Ünal, erken seçim tarihinin belli olmasıyla, muhalefet
cenahında Türk siyasetinin tüm hastalıklarının birer birer nüksetmeye
başladığını dile getirerek, şöyle devam etti:
"Maalesef dünkü 23 Nisan özel oturumu bu bakımdan
tam bir ibretlik durum oluşturdu. Özellikle bu 23 Nisan özel oturumunda yabancı
misyon şeflerinin ve büyükelçilerin önünde TBMM'nin mehabetine uygun olmayan
bir dil ve üslubu Ana Muhalefet Partisi Genel Başkanı'nın kullanması son derece
üzücü olmuştur.
TBMM'nin 20 Temmuz'da aldığı kararı, TBMM'nin çatısı
altında konuşan bir Genel Başkan'ın 'sivil darbe' olarak nitelendirmesi, diğer
taraftan da TBMM'yi hedef alan bir işgal ve darbe girişimini bombalayı
'kontrollü darbe' olarak nitelendirmesi zaten her şeyi özetleyen bir
durum."
"Şunun da bilinmesini isteriz ki grup
başkanvekilliği soytarılık yapma yeri değildir. Grup başkanvekilliği bu ülkenin
seçilmiş Cumhurbaşkanına parmak sallama yeri değildir." ifadesini kullanan
Ünal, sözlerini şöyle sürdürdü:
"Her şeyden önce bir siyasi hareketin liderine, bu
milletin yüzde 52 oyla seçtiği Cumhurbaşkanına birilerinin parmak sallama hakkı
da yoktur, haddi de yoktur. Buradan açık bir şekilde, herkese o parmağa sahip
çıkmasını, herkesin kendi parmağına sahip çıkmasını buradan öneriyoruz. Ve şunu
da biliyoruz ki o parmağın arkasındaki irade, o parmağın sahibine ait değildir.
O güç de o parmağın sahibine ait değildir. Kime yaslanarak o parmağı
salladıklarını biz çok iyi biliyoruz.
O sallanan parmak, 'bu aziz millete sallanmış' demektir.

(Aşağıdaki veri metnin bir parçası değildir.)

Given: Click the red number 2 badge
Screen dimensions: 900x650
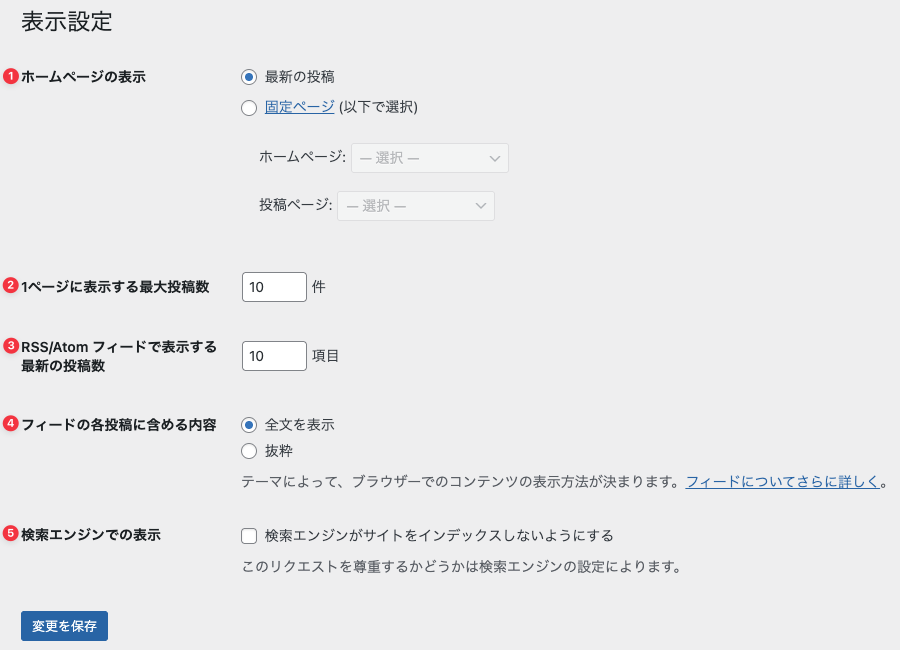Looking at the screenshot, I should [11, 286].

Bu devletin başkanı olarak Anayasamızın nitelendirdiği Cumhurbaşkanımıza parmak
sallayanlar şunu çok iyi bilsinler ki eğer biz iktidar sorumluluğumuz olduğu
için 'Aman Meclis çalışsın, aman istikrar bozulmasın, aman başka ülkelerin
büyükelçilerinin önünde Meclis'in mehabetine zarar gelmesin' diye susuyorsak,
bunu birileri bir zaaf ya da zayıflık zannetmesinler. Böyle bir terbiyesizlik,
edepsizlik, hadsizlik olamaz. Bunu asla kabul etmeyiz."
Ünal, "Ana Muhalefet Partisi'nin Genel Başkanı, her
zaman olduğu gibi, biliyorsunuz öyle bir siyasi profil var ki karşımızda
kasetle gelmiş, kayıkçı, yalan söylemekten hiçbir şekilde imtina etmeyen bir
profille karşı karşıyayız." diyerek, şöyle devam etti:
"Bugün kalkmış Hazreti Musa olmaktan bahsediyor,
bizi 'Firavun' diye nitelendiriyor. Firavunu bilmez, Musa'yı bilmez. Musa olmak
ne demektir, bunu bilmez. Kendisinden Musa olmaz, kendisinden firavun da olmaz.
Çünkü firavun da bir şahsiyettir. Kendisinden olsa olsa Musa'nın kavmine ihanet
eden Samira olur. Kendisinden olsa olsa kavmine ihanet eden ve kavmine ihanetin
simgesi olarak buzağı yapan bir Samira çıkar.
Biz, hiçbir zaman kavmimize ihanete etmedik, buzağıya
tapmadık. Biz, Musa'yı da biliriz, firavunu da biliriz, Samira'yı da biliriz,
lideri de biliriz, sadakati de biliriz, lidere gösterilen ve liderle yapılan
istişarenin onların anladığı şekilde bir teslim olmak değil, aynı istikamete,
derde, davaya talip olanların ve aynı yolda yürüyenlerin yol arkadaşlığı
anlamına geldiğini biliriz. Ama onlar yol arkadaşlığını da bilmezler.
Dolayısıyla bunların bizimle ilgili konuşmaya başladıklarında öncelikli olarak
kendilerinin farkında olmaları gerekiyor."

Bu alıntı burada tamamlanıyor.